What Does the Collaborative Settlement Process Look Like?

The collaborative process will involve a series of collaborative team meetings to work on settlement of the case in an orderly manner. At each meeting of the full team, each party to the case will have benefit of advice of that party’s own collaborative counsel. Each party, with help from counsel, will discuss that party’s needs and interests in the matter, as the entire negotiation is an “interest-based” negotiation.

In addition to full team meetings, the parties can meet individually and as a couple with subject matter experts, such as a child specialist, financial expert or collaborative process facilitator. These meetings for parties with a specialist involve work to prepare for the subject matter of subsequent meetings, as well as to support each party’s ability to participate in the best fashion to achieve resolution and articulate fully any concerns of that party. In appropriate cases, the attorneys may recommend appointment of individual or joint coaches for the parties. In many cases, the collaborative divorce process facilitator will attend each collaborative team meeting.
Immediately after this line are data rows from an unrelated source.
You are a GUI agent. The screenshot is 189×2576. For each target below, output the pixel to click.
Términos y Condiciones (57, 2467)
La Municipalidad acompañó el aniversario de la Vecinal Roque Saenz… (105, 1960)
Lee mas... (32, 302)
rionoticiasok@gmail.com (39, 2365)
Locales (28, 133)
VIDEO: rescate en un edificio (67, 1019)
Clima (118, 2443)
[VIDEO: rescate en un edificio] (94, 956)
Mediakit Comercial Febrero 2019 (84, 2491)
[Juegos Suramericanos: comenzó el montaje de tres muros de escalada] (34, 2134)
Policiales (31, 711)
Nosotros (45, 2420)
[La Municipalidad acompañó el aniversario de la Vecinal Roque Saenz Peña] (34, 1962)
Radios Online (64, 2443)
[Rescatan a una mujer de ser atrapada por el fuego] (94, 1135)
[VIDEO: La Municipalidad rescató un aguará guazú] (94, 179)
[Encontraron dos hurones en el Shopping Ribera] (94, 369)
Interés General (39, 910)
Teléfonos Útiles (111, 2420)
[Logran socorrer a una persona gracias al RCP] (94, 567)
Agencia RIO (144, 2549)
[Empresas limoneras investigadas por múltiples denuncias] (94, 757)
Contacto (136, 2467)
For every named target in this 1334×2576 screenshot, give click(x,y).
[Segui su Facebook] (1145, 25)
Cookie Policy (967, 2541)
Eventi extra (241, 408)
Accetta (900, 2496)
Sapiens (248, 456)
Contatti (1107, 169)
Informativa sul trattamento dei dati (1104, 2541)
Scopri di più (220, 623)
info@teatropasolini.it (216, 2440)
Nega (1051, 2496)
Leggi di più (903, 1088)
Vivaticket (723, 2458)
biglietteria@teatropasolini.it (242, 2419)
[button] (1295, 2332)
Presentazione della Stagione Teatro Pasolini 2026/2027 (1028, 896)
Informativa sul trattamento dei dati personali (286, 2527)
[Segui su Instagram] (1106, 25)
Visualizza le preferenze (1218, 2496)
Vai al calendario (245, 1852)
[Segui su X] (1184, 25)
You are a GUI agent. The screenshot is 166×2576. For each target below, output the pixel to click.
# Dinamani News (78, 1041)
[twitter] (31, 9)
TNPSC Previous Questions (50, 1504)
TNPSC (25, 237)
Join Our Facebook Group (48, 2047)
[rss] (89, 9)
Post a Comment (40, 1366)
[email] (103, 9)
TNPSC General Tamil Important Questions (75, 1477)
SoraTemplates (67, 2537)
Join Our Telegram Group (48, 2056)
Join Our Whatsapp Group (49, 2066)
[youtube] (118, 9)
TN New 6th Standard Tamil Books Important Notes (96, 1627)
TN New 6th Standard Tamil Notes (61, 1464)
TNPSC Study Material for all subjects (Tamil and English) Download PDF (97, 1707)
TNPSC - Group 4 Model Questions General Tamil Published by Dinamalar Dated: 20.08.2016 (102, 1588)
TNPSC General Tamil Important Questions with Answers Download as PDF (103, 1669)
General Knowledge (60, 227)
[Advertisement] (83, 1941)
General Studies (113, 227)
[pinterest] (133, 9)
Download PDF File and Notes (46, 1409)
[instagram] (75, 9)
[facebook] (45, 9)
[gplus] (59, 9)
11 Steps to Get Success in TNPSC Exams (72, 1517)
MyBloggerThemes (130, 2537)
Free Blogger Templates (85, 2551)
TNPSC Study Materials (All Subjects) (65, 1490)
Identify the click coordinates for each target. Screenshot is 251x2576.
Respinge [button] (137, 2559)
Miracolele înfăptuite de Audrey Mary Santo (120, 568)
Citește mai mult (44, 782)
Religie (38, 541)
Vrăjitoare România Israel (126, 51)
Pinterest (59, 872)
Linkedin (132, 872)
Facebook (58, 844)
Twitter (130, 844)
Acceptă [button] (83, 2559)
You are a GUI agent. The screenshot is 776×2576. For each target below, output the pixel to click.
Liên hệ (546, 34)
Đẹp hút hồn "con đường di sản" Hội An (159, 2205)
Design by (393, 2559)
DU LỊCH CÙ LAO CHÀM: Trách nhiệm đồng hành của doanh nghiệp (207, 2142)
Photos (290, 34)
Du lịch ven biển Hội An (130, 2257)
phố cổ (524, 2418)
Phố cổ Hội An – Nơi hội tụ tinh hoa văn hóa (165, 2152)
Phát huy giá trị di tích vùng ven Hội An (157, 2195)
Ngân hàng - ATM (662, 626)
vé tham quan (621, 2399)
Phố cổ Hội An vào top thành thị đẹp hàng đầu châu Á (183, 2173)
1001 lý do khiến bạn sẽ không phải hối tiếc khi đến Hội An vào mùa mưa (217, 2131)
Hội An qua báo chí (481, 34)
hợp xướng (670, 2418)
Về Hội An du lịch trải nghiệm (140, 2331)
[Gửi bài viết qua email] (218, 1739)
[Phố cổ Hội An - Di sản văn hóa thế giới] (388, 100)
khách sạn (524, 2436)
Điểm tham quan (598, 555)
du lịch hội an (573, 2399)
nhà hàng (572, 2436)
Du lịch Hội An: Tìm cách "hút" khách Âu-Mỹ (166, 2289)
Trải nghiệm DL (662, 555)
This can sound like a lot of additional professionals, but generally what happens with a collaborative case is the additional professionals are hired at the outset to promote settlement, rather than being hired when issues prove intractable or experts are needed for hearings.

A case plan is worked up at the start of the collaborative case, with each team member agreeing as to the plan. Each meeting has the agenda and duration agreed by the parties. Usually there are five or more meetings of two to three hours, with an agenda agreed and circulated prior to each meeting. After the meeting, notes are circulated reflecting the interim commitments and agenda for the next meeting.